§ PROBLEM 1: In the ECG strip discussion, which lead is the strip recorded in?
§ PROBLEM 2: List every section heading in the ECG strip discussion, starting with "First Glance" and ending with the last one.

Strip 14

NSR with monomorphic PACs


First Glance:

Normal sinus rhythm with a little light ectopy.

Discussion:

Beats 7 and 11 (and the last beat under the clip) are premature atrial contractions. The PR interval is normal, but they come early and the P morphology is wrong. This is lead II, yet the P deflections are negative. How would you get a negative deflection in II? II runs RA to LL. So this suggests an atrial ectopic focus near the AV node. When it fires the atrial myocardium depolarizes upwards and away from the positive lead II electrode, yielding the negative P.

Can you pick out the atrial waves on the CVP trace?

The PAC has its own A wave.

Final Impression?

NSR @ 80 bpm with two monomorphic PACs.

Management implications:

Nothing much. There are no hemodynamic implications with this kind of ectopy. It could answer the patient’s worries about palpitations, if they even feel them, and it could be treated with avoidance of common pro-arrhythmics or sympathomimetic drugs if symptomatic.

 The Take-home Point:

If the P wave axis is off, it’s not a sinus beat. It’s ectopic atrial, or “P Prime” (denoted in shorthand as P’).

 

 

1purple_starOne star strip. Students should nail this.

(Stored data entries)
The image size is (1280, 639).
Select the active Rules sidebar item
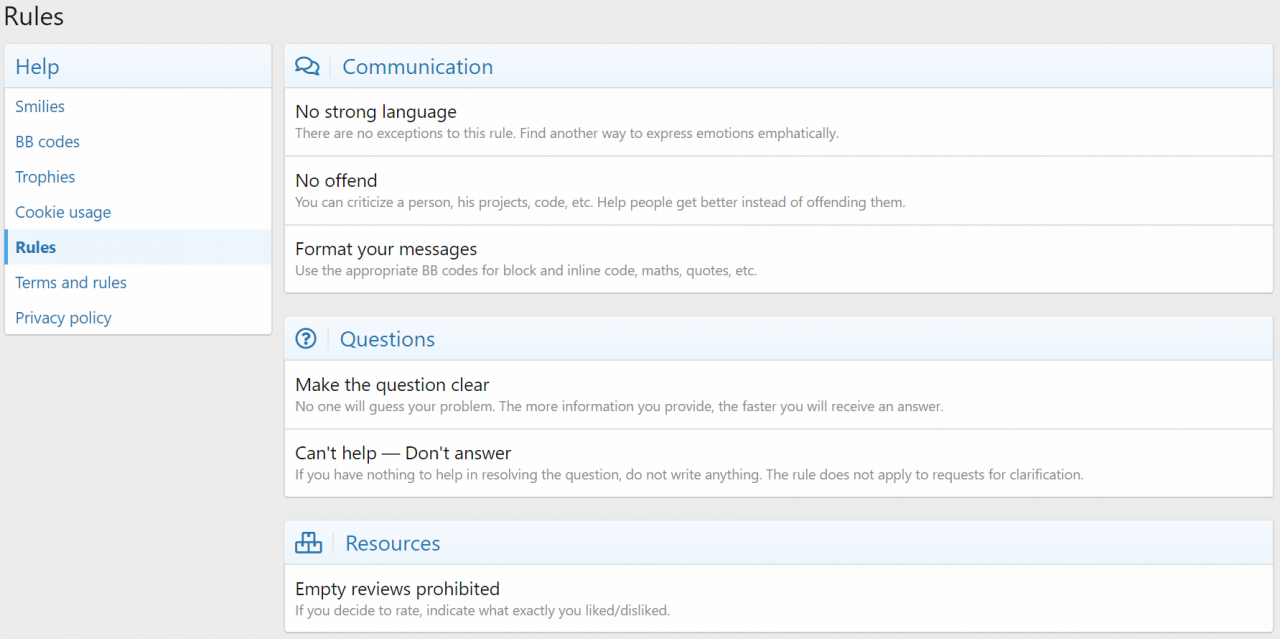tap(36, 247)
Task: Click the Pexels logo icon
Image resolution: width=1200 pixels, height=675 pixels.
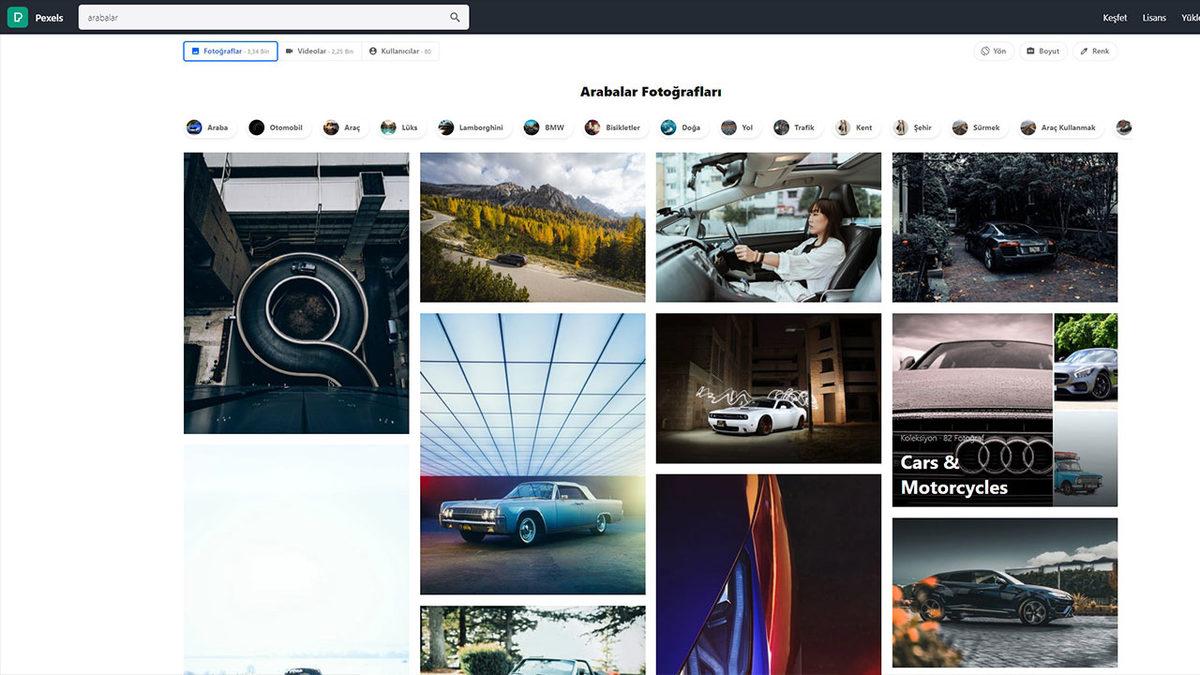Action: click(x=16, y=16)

§ WRITTEN SOLUTION 1: Lead II.

§ WRITTEN SOLUTION 2: First Glance; Discussion; Final Impression?; Management implications; The Take-home Point